The majority of the sites discussed are bookmarked at http://delicious.com/digitalcenteredmarketing. And of course I will have to dive into their list of 24 books on digital centered marketing that they recommend.

29 October 2008

DailyLit and the Art of War

I recently subscribed to DailyLit based on a recommendation from fellow book blogger Sharon at Ex Libris. I'm starting out with a feed for Sun Tzu's the Art of War. I've never been able to connect with the text before, as I found the list approach to be stilted. But somehow it seems to fit very well as an rss feed. Just as Sun Tzu intended it, I suppose. It just goes to show that good content can work in any media.
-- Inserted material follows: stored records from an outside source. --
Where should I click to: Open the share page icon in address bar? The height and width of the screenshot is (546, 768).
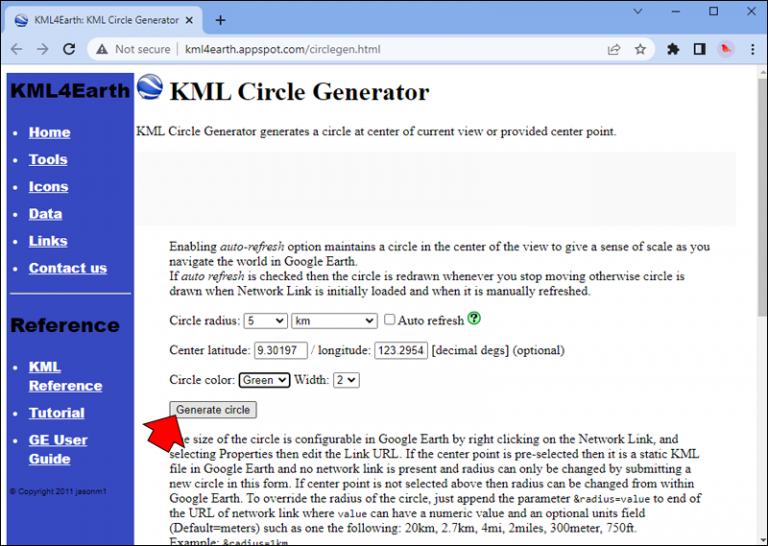(614, 49)
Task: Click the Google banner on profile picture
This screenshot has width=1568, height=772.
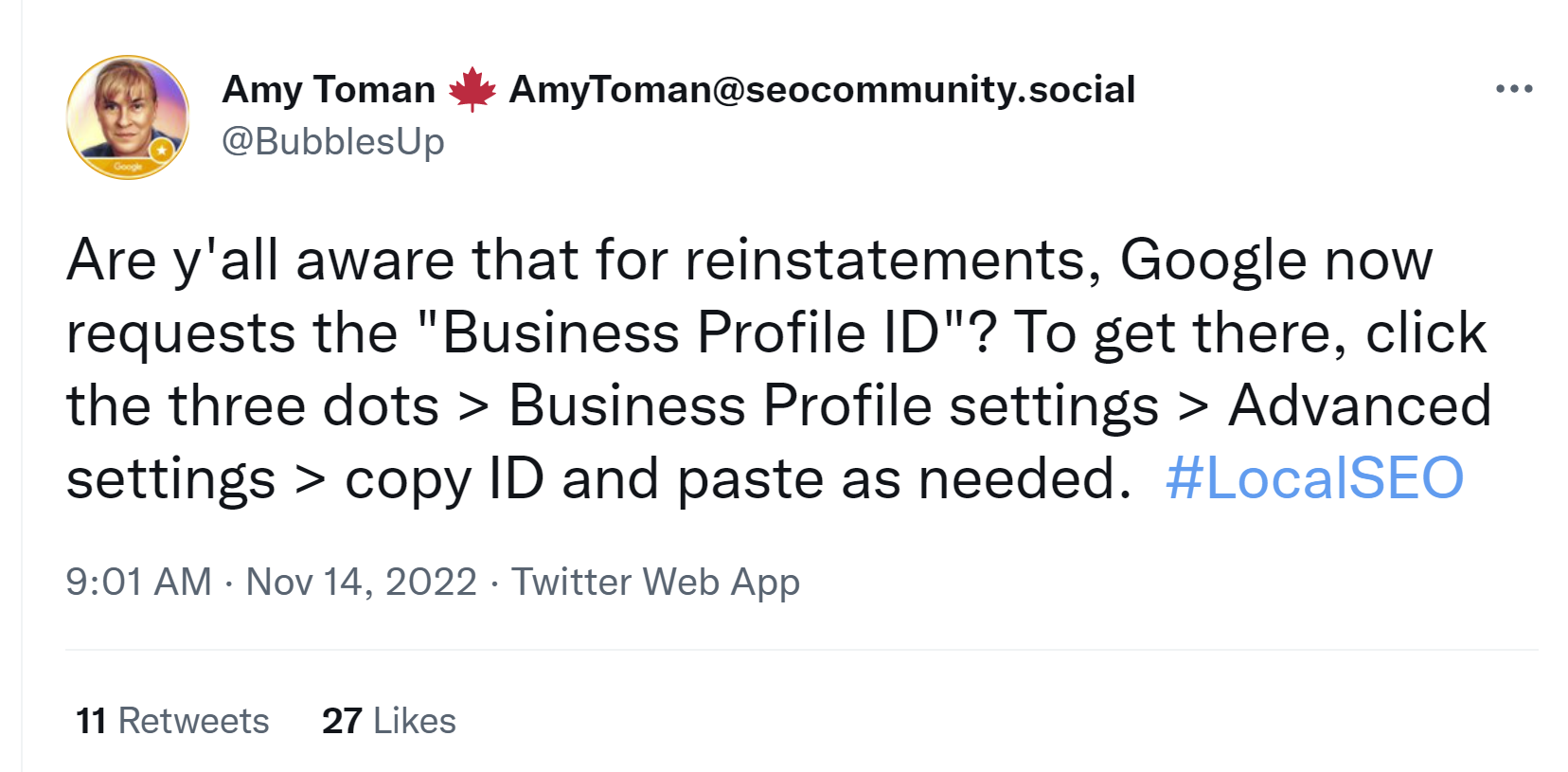Action: [128, 168]
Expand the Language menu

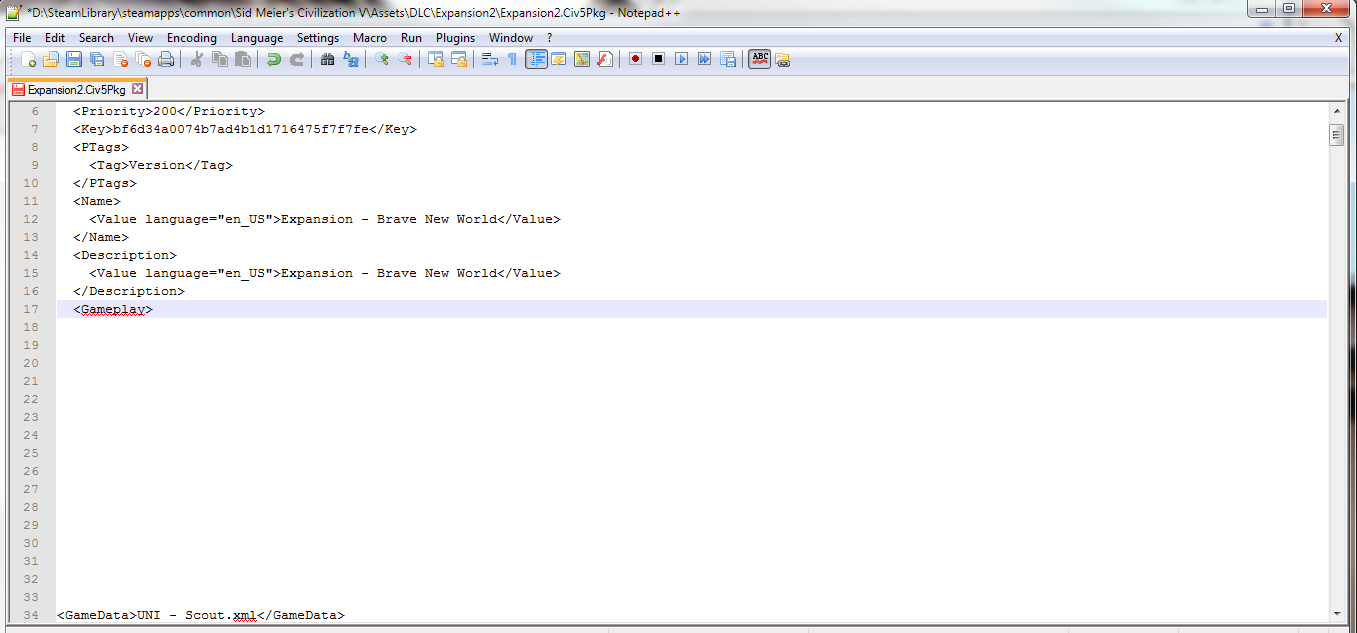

One issue I'm having with it is that I usually post my progress status in the sidebar with a snippet of javascript such as showing how far I've read as a simple percentage of pages read. But the feed from dailylit doesn't let me do that easily; they do say how many episodes there are in a book, but I've no idea whether those are each of equal length or not. So, for example, I've read 2 of 16 episodes of The Art of War but I have no idea if that means I am 12.5% of the way through or not. My quantitatively oriented gray matter is quivering with frustration at this obvious oversight.